• _Prompt_:
Your output should be exactly the lines from the one containing "You are a GUI" through the final line of the records, both included, with every picture left out.

• _Material provided_:
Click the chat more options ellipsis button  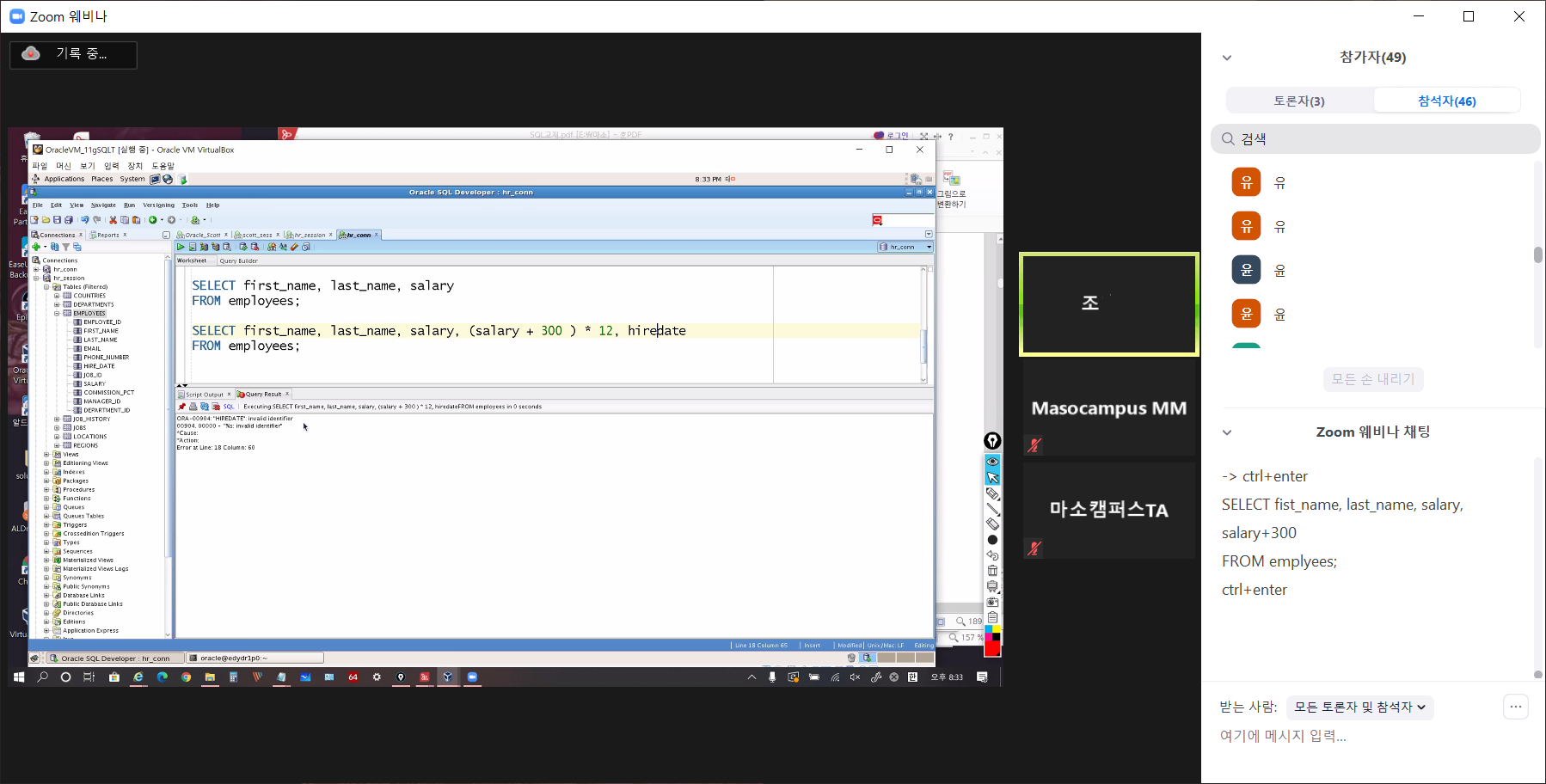[1515, 707]
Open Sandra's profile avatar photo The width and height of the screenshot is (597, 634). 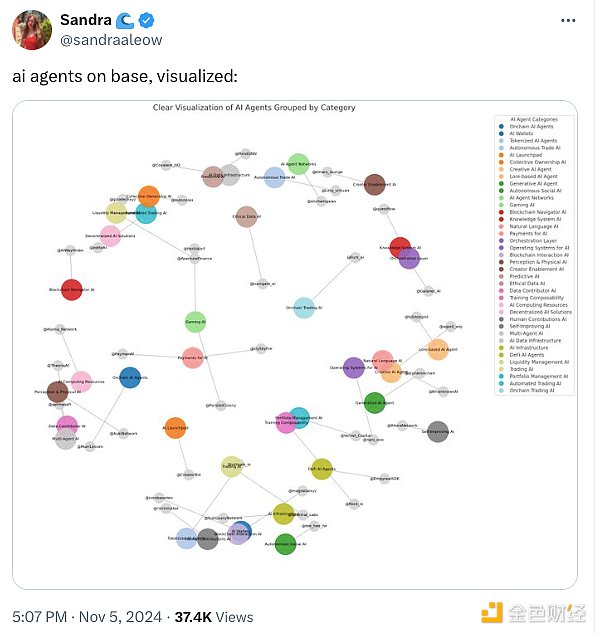pyautogui.click(x=32, y=30)
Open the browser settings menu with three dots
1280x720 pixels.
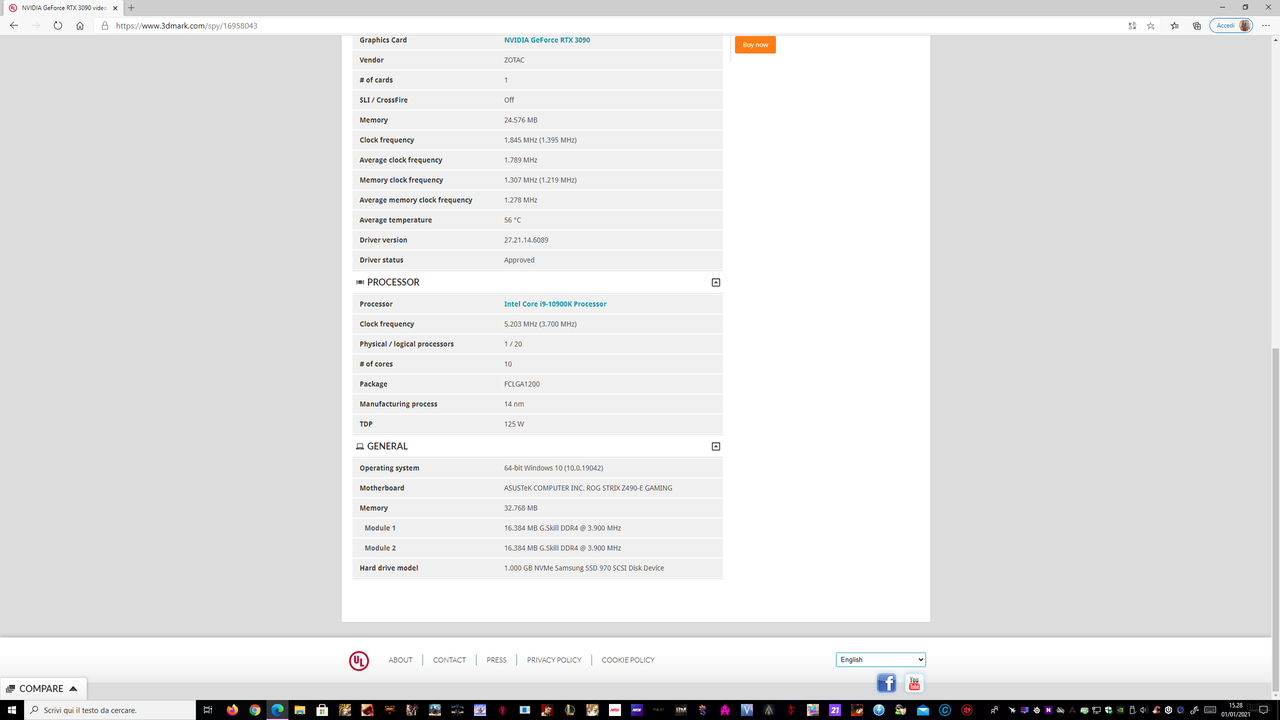(1266, 26)
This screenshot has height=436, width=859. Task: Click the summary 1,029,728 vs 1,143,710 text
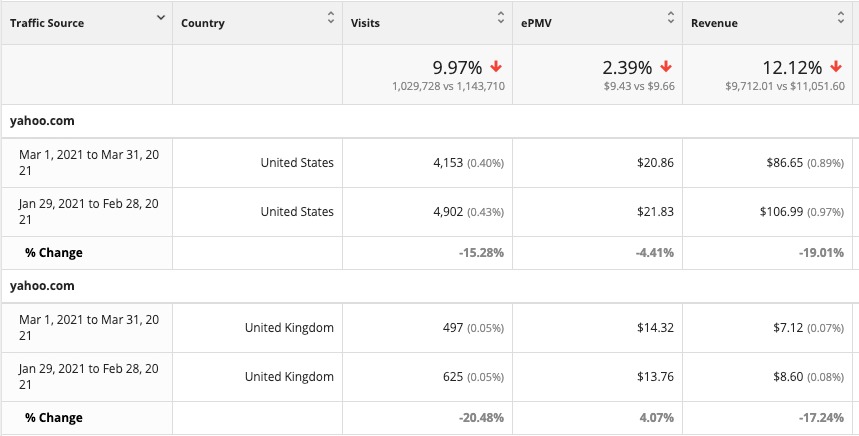(x=449, y=87)
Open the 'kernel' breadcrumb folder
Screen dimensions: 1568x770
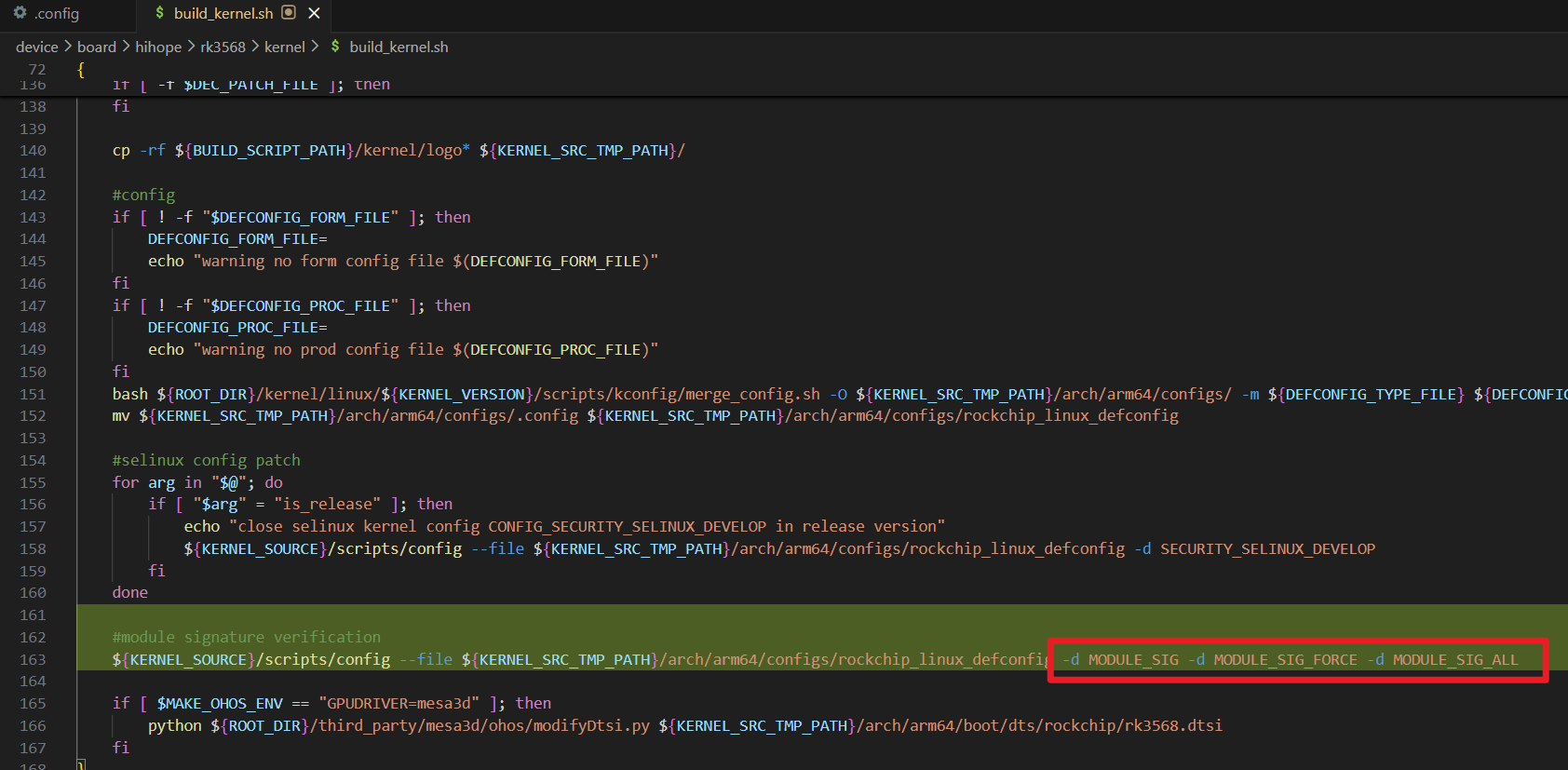tap(285, 47)
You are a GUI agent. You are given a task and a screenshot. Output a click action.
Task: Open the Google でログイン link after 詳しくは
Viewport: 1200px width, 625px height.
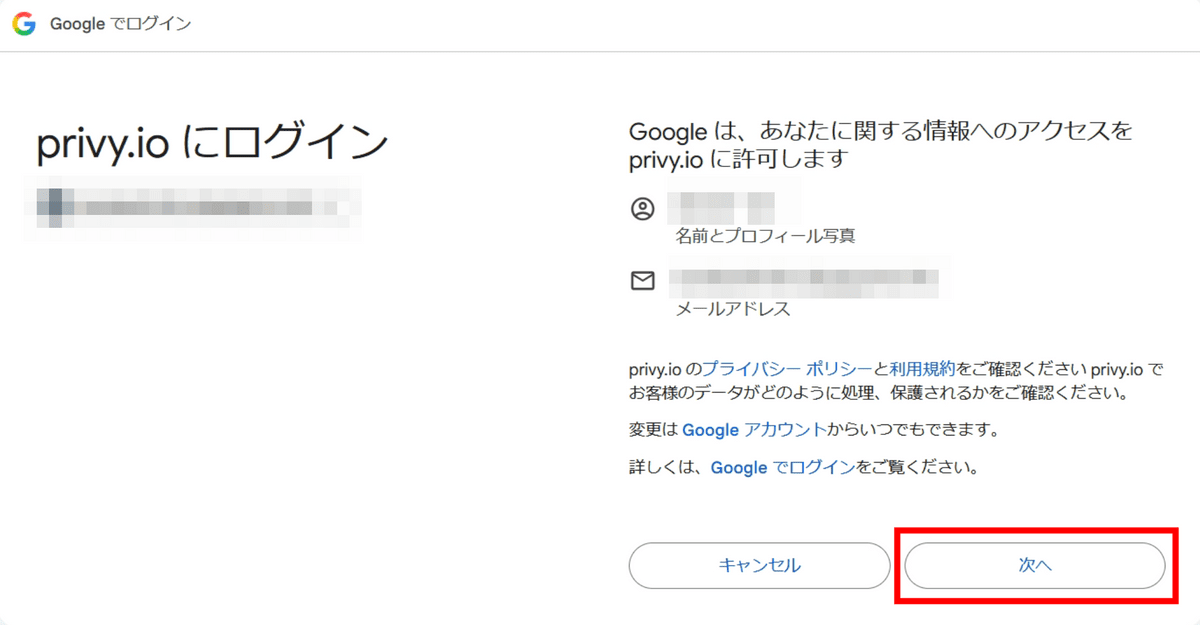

• _Answer to this task_:
You are a GUI agent. You are given a task and a screenshot. Output a click action.
Task: Open the Google でログイン link after 詳しくは
Viewport: 1200px width, 625px height.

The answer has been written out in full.